• _DIRECTIONS FOR THIS TASK_: Could you print, exactly and without pictures, only the lines from the one with "Click the refresh icon on 最近更新 card" through the end of the records below?

• _DATA RECORDS_:
********************

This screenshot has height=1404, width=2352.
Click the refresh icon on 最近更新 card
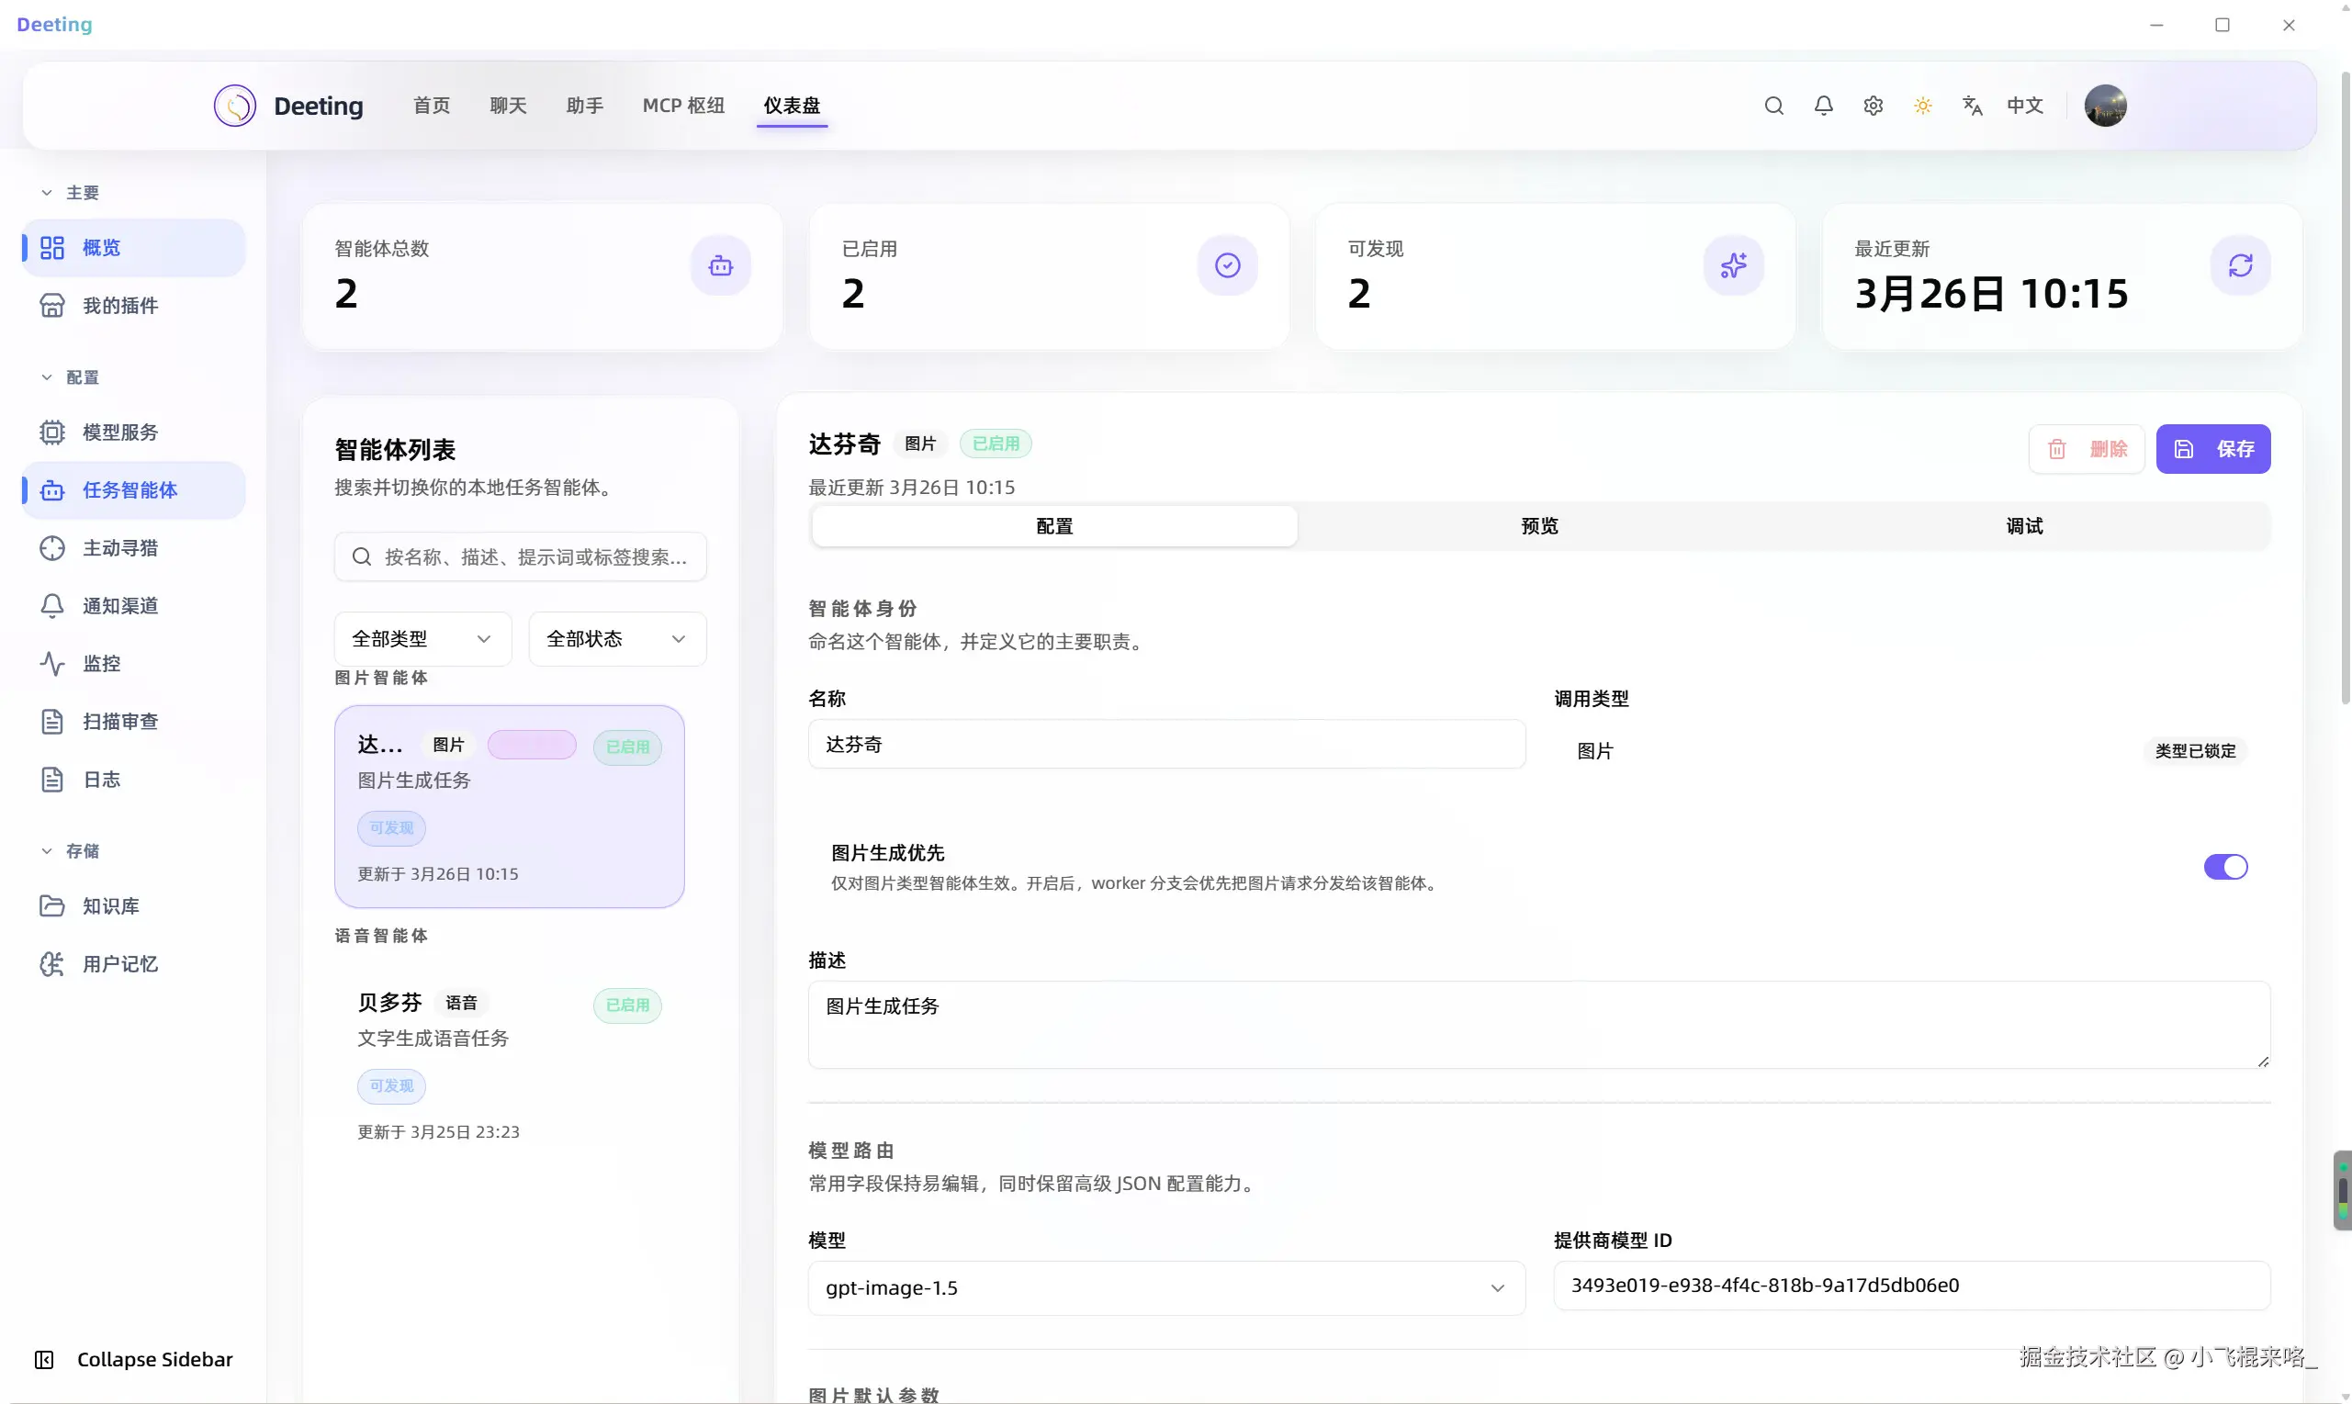(x=2240, y=265)
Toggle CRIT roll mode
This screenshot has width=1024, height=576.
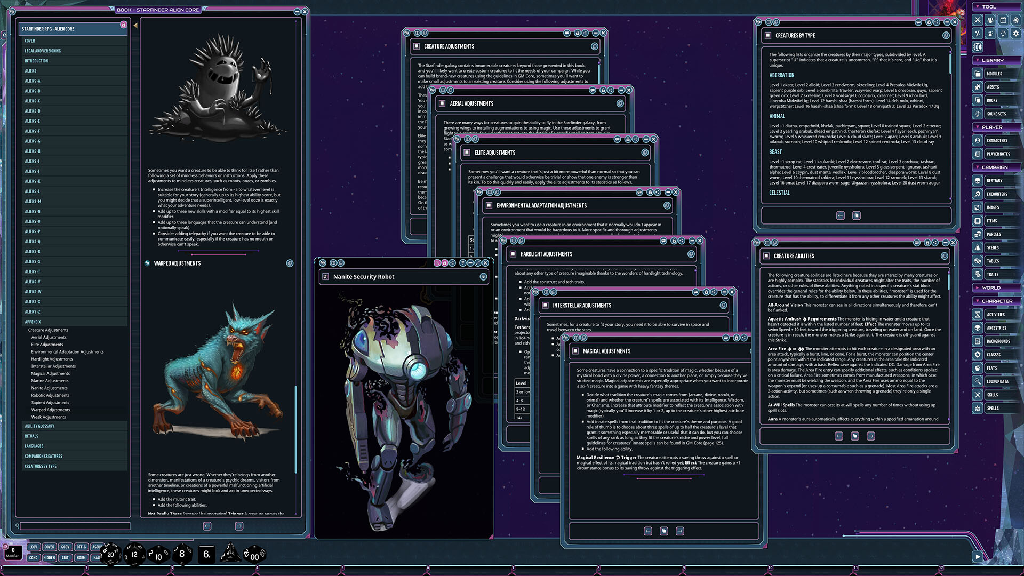(65, 558)
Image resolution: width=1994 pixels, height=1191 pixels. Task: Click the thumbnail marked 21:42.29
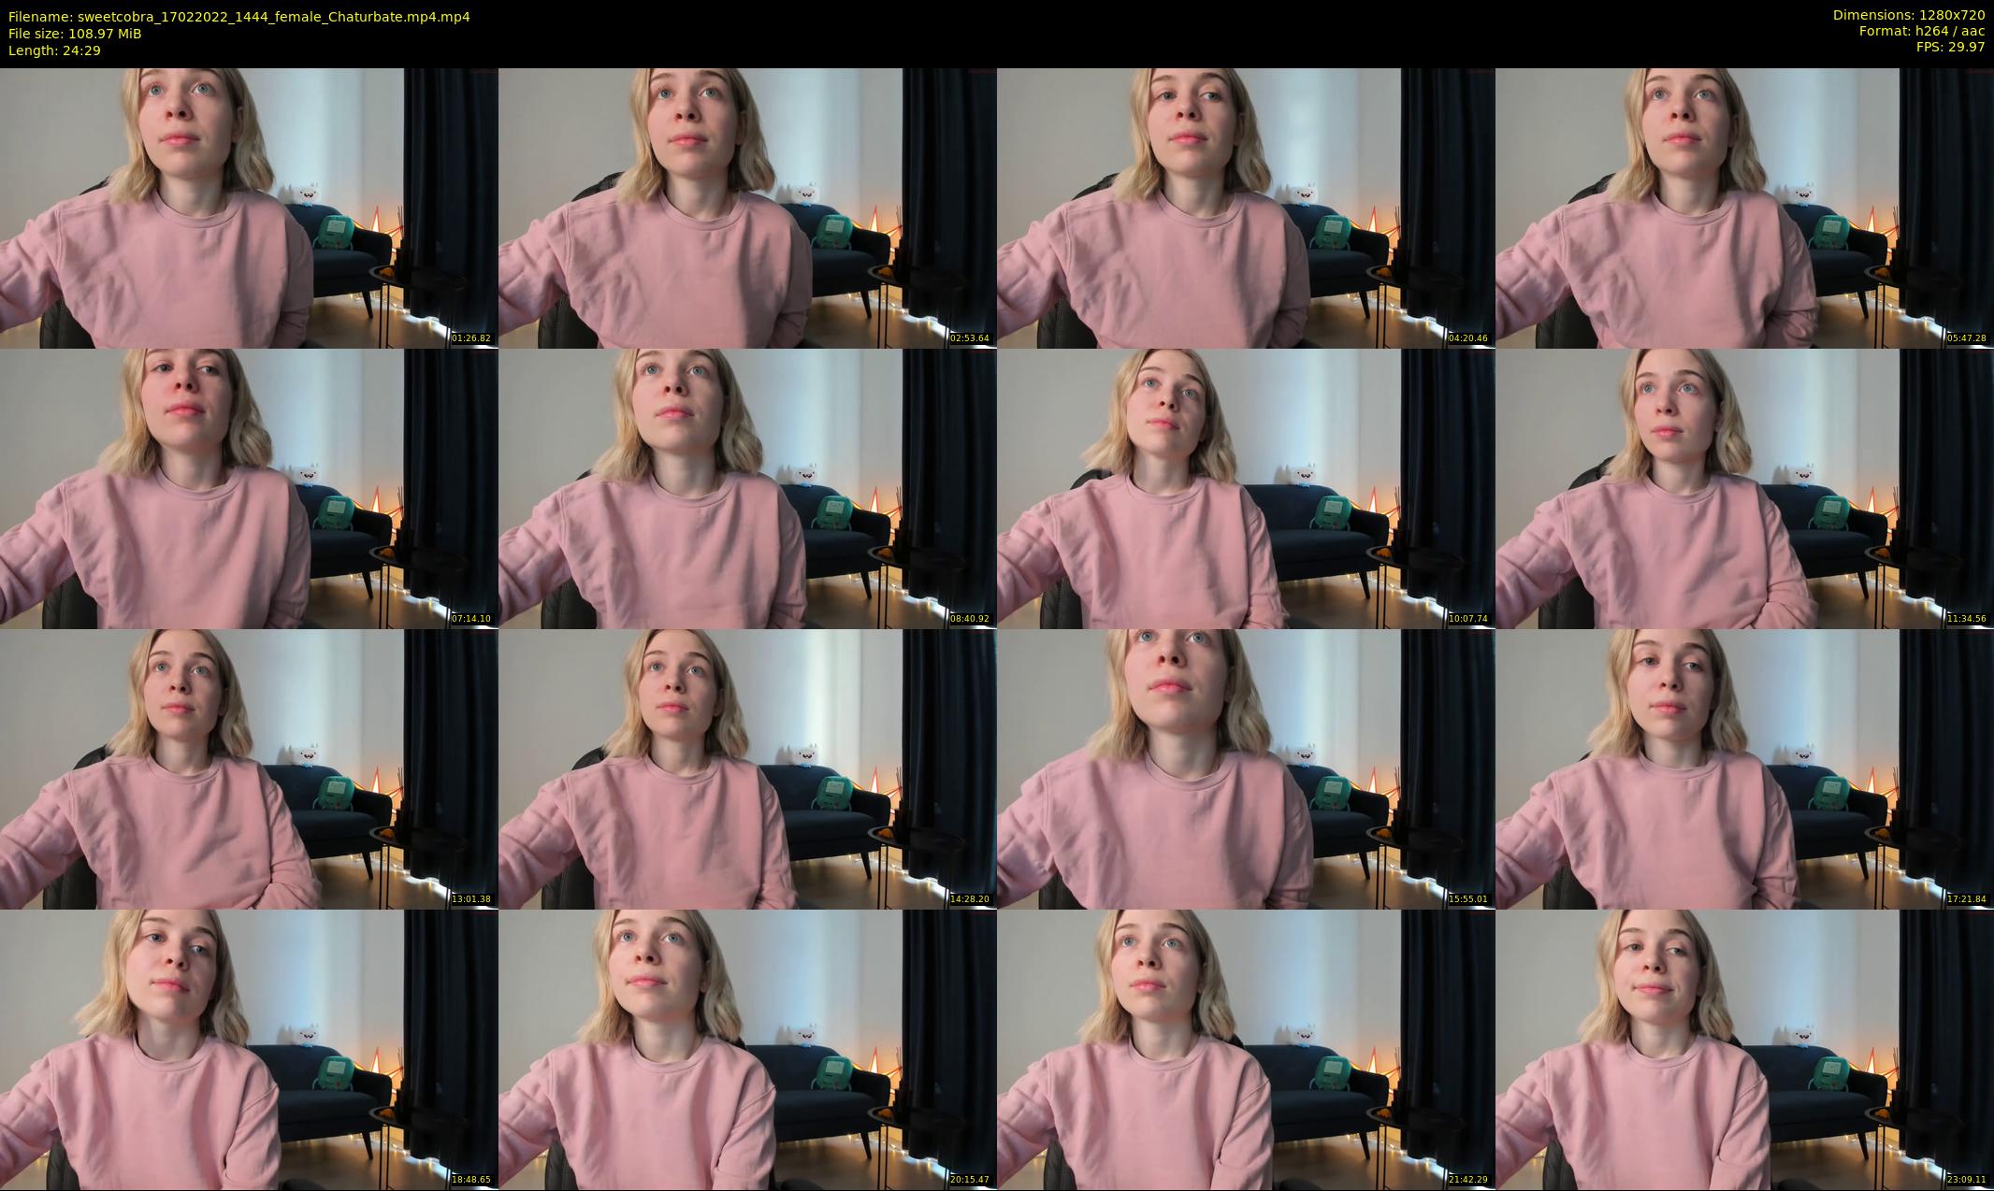coord(1246,1049)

********************

• _RESULT_:
Click the refresh icon on 最近更新 card
(x=2240, y=265)
Toggle CRIT roll mode
This screenshot has width=1024, height=576.
(65, 558)
Image resolution: width=1994 pixels, height=1191 pixels. Task: Click the thumbnail marked 21:42.29
coord(1246,1049)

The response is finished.